Conosco questa trattoria in cui ceno: un antipasto misto di pesce o una pasta sarebbero sufficienti per una cena, ma poi non si può evitare un dolce. Io, almeno, non posso. Sono tutti fatti da artigiani maestri pasticceri. Ne mangio tre, sperando di trovare nell'abbuffata una strada più breve per il sonno. Appena entrata ero passata alla toilette. Avevo leccato bene il plug e me l'ero infilato nel culo. Prima di prender posto al tavolo. Mi sentivo meglio, così. Mi sentivo, e mi sento, più me stessa.
Rientro in albergo.
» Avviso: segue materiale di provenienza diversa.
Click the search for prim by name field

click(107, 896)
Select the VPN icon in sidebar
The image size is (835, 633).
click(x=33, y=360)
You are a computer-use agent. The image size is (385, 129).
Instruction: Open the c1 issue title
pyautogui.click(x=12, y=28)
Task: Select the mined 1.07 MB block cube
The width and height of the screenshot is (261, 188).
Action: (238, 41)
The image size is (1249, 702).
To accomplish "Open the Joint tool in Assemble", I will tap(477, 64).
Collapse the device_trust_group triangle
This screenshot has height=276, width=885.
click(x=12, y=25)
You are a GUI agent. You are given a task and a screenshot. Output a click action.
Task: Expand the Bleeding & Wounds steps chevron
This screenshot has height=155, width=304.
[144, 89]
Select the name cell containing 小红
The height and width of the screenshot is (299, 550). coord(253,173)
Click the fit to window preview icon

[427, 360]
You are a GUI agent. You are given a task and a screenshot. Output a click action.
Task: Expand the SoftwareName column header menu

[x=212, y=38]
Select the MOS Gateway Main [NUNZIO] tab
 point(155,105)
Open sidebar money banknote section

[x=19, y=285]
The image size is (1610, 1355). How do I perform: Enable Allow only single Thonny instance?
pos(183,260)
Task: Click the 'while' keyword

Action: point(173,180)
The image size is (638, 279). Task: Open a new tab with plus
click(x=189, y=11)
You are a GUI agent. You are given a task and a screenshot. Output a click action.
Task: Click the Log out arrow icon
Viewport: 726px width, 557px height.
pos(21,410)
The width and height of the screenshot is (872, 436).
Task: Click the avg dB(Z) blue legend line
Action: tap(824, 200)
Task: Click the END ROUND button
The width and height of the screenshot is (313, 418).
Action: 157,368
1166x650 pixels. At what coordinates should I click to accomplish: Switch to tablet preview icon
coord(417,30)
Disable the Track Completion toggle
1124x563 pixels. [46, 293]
Incrocio due prostitute sulla soglia: immagino che andranno a battere sul viale qui sul retro dell'albergo o, peggio, sulla strada che porta alla città vicina. Le invidio, nonostante sappia bene che razza di amore troveranno; o forse proprio per quello. Sento il plug più intensamente dentro di me. Mi urge tornarmene nella mia cameretta, entusiasticamente squallida. Si capisce subito quale sia la sua destinazione principale, che cosa avvenga per la maggior parte dei giorni tra quelle quattro mura.
Via la giacca, la camicia, le scarpe e la gonna. Sono nuda. Mi sdraio e mi masturbo: una mano per la figa e l'altra per giocare coi piercing. Vengo quasi subito, come al solito, e continuo, come al solito. Voglio portarmi molto in là. Cerco quella specie di pace che resta quando la dissolutezza si dissolve, quando la libidine è logorata, consumata.
Mi sono appisolata. Sono ancora nuda sul letto, col plug nel culo e circondata, assediata da una voglia brutale. Una rapida sgrillettata mi rende più lucida. Guardo l'orologio: sono soltanto le dieci. Sento passi, poi chiudersi la porta della stanza accanto. Le pareti sono sottili. Si capisce benissimo che cosa avvenga. L'intercorso è breve: lui viene con un grugnito, lei ha simulato per tutta la breve durata. Non ne ho alcuna prova, che abbia simulato, ma ne sono certa. Ha finto bene. Chissà se viene pagata per l'atto o per la recita. Magari lui le darà anche una mancia, dopo aver saldato in anticipo la parcella. La porta della stanza si chiude di nuovo. Dai passi sul pavimento capisco che lei è rimasta nella camera. Forse rassetterà un poco.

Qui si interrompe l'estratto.